- **What the exercise asks**:
Below are some records; output exactly the lines from the line with "Task: Click the 买入金额 (元) column header" to the line with "The width and height of the screenshot is (1568, 610).", both ends kept, and nothing more.

Saved entries:
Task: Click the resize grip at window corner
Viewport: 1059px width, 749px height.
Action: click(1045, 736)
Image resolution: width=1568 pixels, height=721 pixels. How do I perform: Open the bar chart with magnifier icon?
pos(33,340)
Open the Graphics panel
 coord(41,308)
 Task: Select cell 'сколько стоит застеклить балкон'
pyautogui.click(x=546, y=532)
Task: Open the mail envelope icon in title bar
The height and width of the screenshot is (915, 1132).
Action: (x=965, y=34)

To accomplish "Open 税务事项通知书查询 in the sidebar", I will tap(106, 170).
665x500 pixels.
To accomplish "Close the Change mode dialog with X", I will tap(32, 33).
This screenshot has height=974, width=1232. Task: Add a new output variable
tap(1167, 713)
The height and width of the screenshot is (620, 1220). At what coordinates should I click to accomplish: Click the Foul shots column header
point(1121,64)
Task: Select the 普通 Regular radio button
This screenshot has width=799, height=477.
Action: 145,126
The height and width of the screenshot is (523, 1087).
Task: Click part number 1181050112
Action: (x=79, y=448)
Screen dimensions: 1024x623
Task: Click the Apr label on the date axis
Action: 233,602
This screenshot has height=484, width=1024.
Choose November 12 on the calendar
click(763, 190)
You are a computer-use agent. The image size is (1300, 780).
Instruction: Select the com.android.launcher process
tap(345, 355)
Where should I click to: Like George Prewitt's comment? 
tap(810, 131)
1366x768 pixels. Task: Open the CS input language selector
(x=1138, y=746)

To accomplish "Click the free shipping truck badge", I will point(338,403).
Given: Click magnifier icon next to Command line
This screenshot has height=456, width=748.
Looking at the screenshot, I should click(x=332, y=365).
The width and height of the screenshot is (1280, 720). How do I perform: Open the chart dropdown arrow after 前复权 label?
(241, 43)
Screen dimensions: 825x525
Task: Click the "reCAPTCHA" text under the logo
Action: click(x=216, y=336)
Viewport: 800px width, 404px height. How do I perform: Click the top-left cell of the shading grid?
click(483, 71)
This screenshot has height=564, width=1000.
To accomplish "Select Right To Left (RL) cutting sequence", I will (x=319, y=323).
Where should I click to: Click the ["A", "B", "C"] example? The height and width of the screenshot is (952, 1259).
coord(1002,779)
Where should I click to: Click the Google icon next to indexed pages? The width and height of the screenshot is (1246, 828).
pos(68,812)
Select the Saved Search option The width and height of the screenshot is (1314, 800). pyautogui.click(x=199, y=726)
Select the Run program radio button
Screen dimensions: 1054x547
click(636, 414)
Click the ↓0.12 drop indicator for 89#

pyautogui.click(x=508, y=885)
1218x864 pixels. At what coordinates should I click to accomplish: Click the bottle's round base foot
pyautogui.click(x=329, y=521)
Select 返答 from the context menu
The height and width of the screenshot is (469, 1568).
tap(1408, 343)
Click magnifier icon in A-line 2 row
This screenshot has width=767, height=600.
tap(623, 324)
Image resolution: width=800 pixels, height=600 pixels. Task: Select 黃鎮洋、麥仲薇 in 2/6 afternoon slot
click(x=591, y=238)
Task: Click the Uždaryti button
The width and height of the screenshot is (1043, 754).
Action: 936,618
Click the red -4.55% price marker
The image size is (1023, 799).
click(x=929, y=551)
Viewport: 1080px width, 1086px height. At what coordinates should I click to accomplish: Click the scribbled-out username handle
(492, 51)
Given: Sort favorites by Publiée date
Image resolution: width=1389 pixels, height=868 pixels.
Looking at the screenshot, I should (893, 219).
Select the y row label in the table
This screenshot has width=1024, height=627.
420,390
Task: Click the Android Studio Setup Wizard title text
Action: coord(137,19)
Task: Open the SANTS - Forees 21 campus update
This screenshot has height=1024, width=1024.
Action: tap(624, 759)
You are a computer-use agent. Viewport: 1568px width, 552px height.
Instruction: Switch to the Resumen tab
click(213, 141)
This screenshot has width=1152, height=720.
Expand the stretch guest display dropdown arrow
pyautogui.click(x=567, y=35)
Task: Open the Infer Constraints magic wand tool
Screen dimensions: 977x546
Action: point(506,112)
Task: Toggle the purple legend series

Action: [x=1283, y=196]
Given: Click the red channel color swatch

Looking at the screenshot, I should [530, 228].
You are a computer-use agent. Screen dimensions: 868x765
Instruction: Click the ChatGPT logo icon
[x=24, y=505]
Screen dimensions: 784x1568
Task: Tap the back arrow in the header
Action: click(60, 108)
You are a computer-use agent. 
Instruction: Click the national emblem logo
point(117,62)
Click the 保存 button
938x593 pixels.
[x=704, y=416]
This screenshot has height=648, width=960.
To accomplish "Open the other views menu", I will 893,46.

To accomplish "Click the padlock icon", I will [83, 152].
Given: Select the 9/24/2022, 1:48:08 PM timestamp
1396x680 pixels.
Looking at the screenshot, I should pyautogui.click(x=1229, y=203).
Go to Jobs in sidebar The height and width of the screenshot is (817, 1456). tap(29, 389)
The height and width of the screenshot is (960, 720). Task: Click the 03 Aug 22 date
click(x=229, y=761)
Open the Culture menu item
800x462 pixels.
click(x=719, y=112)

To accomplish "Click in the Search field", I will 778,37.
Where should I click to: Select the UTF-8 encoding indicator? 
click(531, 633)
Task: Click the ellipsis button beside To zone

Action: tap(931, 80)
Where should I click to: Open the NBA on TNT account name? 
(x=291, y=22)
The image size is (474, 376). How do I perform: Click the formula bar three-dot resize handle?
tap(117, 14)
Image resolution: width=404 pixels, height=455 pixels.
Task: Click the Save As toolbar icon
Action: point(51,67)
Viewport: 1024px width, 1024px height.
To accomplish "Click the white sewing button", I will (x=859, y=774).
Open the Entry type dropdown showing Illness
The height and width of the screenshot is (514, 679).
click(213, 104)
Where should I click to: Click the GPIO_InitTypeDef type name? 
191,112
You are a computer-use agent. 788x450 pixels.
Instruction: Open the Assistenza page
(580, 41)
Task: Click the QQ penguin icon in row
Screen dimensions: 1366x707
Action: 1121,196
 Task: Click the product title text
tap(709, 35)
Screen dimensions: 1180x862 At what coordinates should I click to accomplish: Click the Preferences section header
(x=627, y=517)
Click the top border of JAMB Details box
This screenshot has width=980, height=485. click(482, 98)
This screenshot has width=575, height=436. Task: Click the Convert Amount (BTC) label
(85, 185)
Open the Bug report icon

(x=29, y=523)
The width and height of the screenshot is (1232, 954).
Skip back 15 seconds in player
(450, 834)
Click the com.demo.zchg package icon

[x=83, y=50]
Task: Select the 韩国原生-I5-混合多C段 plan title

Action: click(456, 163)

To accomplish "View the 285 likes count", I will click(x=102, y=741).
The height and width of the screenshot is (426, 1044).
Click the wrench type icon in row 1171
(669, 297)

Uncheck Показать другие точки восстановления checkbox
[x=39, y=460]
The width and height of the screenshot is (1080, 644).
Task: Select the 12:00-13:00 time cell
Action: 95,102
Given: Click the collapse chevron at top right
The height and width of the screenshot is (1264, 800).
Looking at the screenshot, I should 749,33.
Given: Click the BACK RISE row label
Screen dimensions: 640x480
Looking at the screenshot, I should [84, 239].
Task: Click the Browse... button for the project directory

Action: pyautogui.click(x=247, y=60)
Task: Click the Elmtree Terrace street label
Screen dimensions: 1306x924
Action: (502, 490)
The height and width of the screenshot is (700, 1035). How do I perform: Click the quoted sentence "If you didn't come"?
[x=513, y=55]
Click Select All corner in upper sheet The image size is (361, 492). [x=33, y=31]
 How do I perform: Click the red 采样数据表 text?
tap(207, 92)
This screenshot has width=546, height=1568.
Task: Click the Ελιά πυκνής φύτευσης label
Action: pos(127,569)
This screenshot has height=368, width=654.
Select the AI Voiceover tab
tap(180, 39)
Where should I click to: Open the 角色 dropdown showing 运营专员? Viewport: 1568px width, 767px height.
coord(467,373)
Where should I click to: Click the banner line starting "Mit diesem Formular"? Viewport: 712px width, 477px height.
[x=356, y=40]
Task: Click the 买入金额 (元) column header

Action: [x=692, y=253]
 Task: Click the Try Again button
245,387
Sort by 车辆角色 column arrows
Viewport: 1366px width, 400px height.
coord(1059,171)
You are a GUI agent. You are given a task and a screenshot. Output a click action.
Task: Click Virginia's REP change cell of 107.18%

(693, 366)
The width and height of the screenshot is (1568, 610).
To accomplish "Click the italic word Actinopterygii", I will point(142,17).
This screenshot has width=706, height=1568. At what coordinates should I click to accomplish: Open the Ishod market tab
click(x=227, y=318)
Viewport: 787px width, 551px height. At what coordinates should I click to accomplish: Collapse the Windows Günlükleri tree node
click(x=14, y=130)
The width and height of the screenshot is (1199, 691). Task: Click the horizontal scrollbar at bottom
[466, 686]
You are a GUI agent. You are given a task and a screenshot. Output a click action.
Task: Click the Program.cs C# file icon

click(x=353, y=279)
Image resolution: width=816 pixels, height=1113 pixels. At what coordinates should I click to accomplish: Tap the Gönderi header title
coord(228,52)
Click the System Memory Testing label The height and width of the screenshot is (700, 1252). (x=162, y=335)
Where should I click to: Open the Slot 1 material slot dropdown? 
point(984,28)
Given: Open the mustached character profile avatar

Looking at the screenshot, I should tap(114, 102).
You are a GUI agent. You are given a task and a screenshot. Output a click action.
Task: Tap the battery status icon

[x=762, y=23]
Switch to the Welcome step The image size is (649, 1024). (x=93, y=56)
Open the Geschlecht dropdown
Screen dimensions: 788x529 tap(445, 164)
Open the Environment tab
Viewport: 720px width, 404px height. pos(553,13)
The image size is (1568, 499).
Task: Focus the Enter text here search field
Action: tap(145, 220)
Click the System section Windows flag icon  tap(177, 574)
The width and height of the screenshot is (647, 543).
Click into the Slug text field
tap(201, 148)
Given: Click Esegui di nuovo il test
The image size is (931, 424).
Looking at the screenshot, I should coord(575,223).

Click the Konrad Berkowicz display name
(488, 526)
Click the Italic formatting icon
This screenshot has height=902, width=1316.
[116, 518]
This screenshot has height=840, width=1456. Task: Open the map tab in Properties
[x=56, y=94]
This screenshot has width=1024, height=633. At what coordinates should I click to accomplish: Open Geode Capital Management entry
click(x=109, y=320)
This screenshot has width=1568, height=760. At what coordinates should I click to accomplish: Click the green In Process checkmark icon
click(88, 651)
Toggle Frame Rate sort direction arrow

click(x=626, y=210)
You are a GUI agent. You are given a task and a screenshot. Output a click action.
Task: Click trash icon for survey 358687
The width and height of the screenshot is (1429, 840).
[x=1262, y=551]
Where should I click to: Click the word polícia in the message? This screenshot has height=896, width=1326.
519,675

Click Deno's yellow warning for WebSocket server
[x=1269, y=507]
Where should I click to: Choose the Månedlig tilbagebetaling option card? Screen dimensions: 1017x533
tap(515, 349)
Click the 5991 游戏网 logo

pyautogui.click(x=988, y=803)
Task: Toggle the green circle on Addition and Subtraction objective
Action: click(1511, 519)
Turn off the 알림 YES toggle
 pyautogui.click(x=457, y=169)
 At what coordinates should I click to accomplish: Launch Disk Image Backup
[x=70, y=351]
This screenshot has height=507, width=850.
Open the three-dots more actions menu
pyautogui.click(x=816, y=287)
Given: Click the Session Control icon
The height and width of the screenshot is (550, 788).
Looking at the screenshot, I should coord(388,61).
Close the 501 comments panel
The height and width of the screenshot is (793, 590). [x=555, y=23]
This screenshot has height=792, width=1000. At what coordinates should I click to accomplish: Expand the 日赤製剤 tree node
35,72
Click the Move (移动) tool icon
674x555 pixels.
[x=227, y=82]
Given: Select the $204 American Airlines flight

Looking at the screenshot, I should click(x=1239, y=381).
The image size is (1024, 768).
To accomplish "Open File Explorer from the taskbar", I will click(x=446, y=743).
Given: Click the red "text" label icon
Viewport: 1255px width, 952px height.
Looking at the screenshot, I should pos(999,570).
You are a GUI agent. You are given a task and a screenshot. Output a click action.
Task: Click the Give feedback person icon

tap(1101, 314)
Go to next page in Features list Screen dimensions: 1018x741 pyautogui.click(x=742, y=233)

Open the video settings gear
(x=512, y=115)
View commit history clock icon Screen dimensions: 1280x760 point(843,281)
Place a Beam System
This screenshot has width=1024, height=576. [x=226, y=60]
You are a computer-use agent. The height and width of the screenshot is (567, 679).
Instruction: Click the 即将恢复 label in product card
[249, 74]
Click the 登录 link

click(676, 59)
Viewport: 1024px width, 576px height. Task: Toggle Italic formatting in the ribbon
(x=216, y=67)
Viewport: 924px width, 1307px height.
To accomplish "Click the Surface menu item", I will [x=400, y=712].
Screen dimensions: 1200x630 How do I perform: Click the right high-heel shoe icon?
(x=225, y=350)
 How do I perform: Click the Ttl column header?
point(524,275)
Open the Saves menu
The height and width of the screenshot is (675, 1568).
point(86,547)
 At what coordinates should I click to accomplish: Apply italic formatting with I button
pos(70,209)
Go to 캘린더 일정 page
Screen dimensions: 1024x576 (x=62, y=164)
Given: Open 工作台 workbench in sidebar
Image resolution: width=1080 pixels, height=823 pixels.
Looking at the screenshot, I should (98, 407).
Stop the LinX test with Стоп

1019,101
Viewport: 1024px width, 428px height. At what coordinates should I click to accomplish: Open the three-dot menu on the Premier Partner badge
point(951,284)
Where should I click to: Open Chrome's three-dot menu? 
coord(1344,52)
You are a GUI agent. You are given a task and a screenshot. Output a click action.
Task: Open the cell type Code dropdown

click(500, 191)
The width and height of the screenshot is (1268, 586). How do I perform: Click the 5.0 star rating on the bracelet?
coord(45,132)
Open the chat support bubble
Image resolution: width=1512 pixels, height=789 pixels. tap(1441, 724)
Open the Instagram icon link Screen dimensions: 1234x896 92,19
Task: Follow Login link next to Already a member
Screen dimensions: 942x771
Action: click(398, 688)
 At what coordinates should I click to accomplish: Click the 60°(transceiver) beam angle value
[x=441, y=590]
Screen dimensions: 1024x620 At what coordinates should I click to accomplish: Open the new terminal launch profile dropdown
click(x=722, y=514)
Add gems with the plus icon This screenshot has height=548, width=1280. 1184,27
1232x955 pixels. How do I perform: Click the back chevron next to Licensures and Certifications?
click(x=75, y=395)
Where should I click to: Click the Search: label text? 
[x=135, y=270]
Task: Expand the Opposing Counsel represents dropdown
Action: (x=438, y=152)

- **Answer for the task**:
Task: Click the 买入金额 (元) column header

Action: [x=692, y=253]
 Task: Click the Try Again button
245,387
Sort by 车辆角色 column arrows
Viewport: 1366px width, 400px height.
coord(1059,171)
You are a GUI agent. You are given a task and a screenshot. Output a click action.
Task: Click Virginia's REP change cell of 107.18%

(693, 366)
The width and height of the screenshot is (1568, 610).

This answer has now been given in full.